WHAT THE TASK ASKS: A faithful copy of the whole listing is required, with nothing left out.
──────── DATA UNDER STUDY
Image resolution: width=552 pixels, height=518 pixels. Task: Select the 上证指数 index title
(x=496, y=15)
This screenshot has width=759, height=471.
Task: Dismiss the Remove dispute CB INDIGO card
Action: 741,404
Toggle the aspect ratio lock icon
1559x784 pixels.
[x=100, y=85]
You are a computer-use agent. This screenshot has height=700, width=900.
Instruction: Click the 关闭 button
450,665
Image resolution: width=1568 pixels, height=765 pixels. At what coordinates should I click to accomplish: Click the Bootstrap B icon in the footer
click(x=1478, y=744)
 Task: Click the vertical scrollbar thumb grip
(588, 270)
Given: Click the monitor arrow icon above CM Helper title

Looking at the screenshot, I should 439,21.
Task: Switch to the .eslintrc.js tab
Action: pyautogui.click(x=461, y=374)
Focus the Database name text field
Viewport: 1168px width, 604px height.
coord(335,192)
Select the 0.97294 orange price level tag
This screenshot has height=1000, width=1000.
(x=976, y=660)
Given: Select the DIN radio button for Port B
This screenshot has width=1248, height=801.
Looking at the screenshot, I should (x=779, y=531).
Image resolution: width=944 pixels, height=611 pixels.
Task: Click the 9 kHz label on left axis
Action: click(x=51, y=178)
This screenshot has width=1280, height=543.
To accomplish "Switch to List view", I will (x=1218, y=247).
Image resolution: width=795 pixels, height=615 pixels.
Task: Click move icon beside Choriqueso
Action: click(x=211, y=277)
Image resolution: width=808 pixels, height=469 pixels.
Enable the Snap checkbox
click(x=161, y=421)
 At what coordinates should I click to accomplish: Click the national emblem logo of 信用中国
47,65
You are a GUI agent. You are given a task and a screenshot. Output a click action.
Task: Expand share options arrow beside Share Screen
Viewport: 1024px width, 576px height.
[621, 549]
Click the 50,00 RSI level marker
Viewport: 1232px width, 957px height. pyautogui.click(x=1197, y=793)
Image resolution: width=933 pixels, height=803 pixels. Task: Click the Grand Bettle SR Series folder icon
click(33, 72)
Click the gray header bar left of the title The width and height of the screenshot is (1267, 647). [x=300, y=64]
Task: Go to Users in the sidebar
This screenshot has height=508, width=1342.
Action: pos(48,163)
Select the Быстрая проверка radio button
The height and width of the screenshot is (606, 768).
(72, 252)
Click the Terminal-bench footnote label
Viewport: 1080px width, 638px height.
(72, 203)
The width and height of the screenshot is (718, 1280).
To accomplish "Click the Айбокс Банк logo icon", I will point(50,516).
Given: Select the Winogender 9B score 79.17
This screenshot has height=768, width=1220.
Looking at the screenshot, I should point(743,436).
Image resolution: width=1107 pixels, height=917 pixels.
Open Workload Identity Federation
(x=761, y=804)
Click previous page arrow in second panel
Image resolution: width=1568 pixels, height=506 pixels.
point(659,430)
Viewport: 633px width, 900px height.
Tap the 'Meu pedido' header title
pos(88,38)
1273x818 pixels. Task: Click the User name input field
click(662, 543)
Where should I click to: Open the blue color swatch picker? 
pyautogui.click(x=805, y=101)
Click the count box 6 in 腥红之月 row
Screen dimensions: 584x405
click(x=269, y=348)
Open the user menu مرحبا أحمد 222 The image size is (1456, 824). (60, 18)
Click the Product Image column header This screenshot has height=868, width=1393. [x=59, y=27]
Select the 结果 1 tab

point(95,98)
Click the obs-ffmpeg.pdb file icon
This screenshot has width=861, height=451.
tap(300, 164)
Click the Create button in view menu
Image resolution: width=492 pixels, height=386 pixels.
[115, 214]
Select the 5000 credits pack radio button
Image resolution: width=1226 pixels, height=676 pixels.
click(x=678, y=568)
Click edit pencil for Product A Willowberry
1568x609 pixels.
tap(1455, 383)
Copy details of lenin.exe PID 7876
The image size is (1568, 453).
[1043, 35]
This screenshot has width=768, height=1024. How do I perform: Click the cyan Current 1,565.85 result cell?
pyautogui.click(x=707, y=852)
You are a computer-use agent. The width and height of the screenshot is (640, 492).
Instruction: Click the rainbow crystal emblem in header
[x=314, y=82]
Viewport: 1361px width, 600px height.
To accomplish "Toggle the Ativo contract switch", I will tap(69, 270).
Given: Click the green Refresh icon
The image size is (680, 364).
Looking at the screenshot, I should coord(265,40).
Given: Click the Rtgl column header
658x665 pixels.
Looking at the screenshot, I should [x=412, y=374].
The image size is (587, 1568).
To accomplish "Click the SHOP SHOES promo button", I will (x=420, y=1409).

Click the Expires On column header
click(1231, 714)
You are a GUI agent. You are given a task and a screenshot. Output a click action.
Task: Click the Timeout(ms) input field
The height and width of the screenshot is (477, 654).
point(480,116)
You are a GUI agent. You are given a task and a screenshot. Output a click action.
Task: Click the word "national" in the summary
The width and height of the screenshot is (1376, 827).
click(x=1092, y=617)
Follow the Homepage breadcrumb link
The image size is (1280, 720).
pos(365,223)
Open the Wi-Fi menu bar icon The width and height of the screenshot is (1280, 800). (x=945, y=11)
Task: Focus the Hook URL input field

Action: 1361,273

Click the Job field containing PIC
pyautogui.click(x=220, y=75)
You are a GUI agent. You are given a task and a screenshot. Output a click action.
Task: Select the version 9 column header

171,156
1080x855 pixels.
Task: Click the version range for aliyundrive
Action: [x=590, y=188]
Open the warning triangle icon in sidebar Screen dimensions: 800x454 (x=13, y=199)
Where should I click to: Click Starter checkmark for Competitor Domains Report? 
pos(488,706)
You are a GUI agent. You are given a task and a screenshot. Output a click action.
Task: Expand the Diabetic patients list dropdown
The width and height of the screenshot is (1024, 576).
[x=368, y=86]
────────────────
TASK ANSWER:
Image resolution: width=552 pixels, height=518 pixels. Task: Select the 上证指数 index title
(x=496, y=15)
This screenshot has width=759, height=471.
Task: Dismiss the Remove dispute CB INDIGO card
Action: 741,404
Toggle the aspect ratio lock icon
1559x784 pixels.
[x=100, y=85]
You are a computer-use agent. This screenshot has height=700, width=900.
Instruction: Click the 关闭 button
450,665
Image resolution: width=1568 pixels, height=765 pixels. At what coordinates should I click to accomplish: Click the Bootstrap B icon in the footer
click(x=1478, y=744)
 Task: Click the vertical scrollbar thumb grip
(588, 270)
Given: Click the monitor arrow icon above CM Helper title

Looking at the screenshot, I should 439,21.
Task: Switch to the .eslintrc.js tab
Action: pyautogui.click(x=461, y=374)
Focus the Database name text field
Viewport: 1168px width, 604px height.
coord(335,192)
Select the 0.97294 orange price level tag
This screenshot has height=1000, width=1000.
(x=976, y=660)
Given: Select the DIN radio button for Port B
This screenshot has width=1248, height=801.
Looking at the screenshot, I should (x=779, y=531).
Image resolution: width=944 pixels, height=611 pixels.
Task: Click the 9 kHz label on left axis
Action: click(x=51, y=178)
This screenshot has width=1280, height=543.
To accomplish "Switch to List view", I will (x=1218, y=247).
Image resolution: width=795 pixels, height=615 pixels.
Task: Click move icon beside Choriqueso
Action: click(x=211, y=277)
Image resolution: width=808 pixels, height=469 pixels.
Enable the Snap checkbox
click(x=161, y=421)
 At what coordinates should I click to accomplish: Click the national emblem logo of 信用中国
47,65
You are a GUI agent. You are given a task and a screenshot. Output a click action.
Task: Expand share options arrow beside Share Screen
Viewport: 1024px width, 576px height.
[621, 549]
Click the 50,00 RSI level marker
Viewport: 1232px width, 957px height. pyautogui.click(x=1197, y=793)
Image resolution: width=933 pixels, height=803 pixels. Task: Click the Grand Bettle SR Series folder icon
click(33, 72)
Click the gray header bar left of the title The width and height of the screenshot is (1267, 647). [x=300, y=64]
Task: Go to Users in the sidebar
This screenshot has height=508, width=1342.
Action: pos(48,163)
Select the Быстрая проверка radio button
The height and width of the screenshot is (606, 768).
(72, 252)
Click the Terminal-bench footnote label
Viewport: 1080px width, 638px height.
(72, 203)
The width and height of the screenshot is (718, 1280).
To accomplish "Click the Айбокс Банк logo icon", I will point(50,516).
Given: Select the Winogender 9B score 79.17
This screenshot has height=768, width=1220.
Looking at the screenshot, I should point(743,436).
Image resolution: width=1107 pixels, height=917 pixels.
Open Workload Identity Federation
(x=761, y=804)
Click previous page arrow in second panel
Image resolution: width=1568 pixels, height=506 pixels.
point(659,430)
Viewport: 633px width, 900px height.
Tap the 'Meu pedido' header title
pos(88,38)
1273x818 pixels. Task: Click the User name input field
click(662, 543)
Where should I click to: Open the blue color swatch picker? 
pyautogui.click(x=805, y=101)
Click the count box 6 in 腥红之月 row
Screen dimensions: 584x405
click(x=269, y=348)
Open the user menu مرحبا أحمد 222 The image size is (1456, 824). (60, 18)
Click the Product Image column header This screenshot has height=868, width=1393. [x=59, y=27]
Select the 结果 1 tab

point(95,98)
Click the obs-ffmpeg.pdb file icon
This screenshot has width=861, height=451.
tap(300, 164)
Click the Create button in view menu
Image resolution: width=492 pixels, height=386 pixels.
[115, 214]
Select the 5000 credits pack radio button
Image resolution: width=1226 pixels, height=676 pixels.
click(x=678, y=568)
Click edit pencil for Product A Willowberry
1568x609 pixels.
tap(1455, 383)
Copy details of lenin.exe PID 7876
The image size is (1568, 453).
[1043, 35]
This screenshot has width=768, height=1024. How do I perform: Click the cyan Current 1,565.85 result cell?
pyautogui.click(x=707, y=852)
You are a computer-use agent. The width and height of the screenshot is (640, 492).
Instruction: Click the rainbow crystal emblem in header
[x=314, y=82]
Viewport: 1361px width, 600px height.
To accomplish "Toggle the Ativo contract switch", I will tap(69, 270).
Given: Click the green Refresh icon
The image size is (680, 364).
Looking at the screenshot, I should coord(265,40).
Given: Click the Rtgl column header
658x665 pixels.
Looking at the screenshot, I should [x=412, y=374].
The image size is (587, 1568).
To accomplish "Click the SHOP SHOES promo button", I will (x=420, y=1409).

Click the Expires On column header
click(1231, 714)
You are a GUI agent. You are given a task and a screenshot. Output a click action.
Task: Click the Timeout(ms) input field
The height and width of the screenshot is (477, 654).
point(480,116)
You are a GUI agent. You are given a task and a screenshot. Output a click action.
Task: Click the word "national" in the summary
The width and height of the screenshot is (1376, 827).
click(x=1092, y=617)
Follow the Homepage breadcrumb link
The image size is (1280, 720).
pos(365,223)
Open the Wi-Fi menu bar icon The width and height of the screenshot is (1280, 800). (x=945, y=11)
Task: Focus the Hook URL input field

Action: 1361,273

Click the Job field containing PIC
pyautogui.click(x=220, y=75)
You are a GUI agent. You are given a task and a screenshot. Output a click action.
Task: Select the version 9 column header

171,156
1080x855 pixels.
Task: Click the version range for aliyundrive
Action: [x=590, y=188]
Open the warning triangle icon in sidebar Screen dimensions: 800x454 (x=13, y=199)
Where should I click to: Click Starter checkmark for Competitor Domains Report? 
pos(488,706)
You are a GUI agent. You are given a task and a screenshot. Output a click action.
Task: Expand the Diabetic patients list dropdown
The width and height of the screenshot is (1024, 576).
[x=368, y=86]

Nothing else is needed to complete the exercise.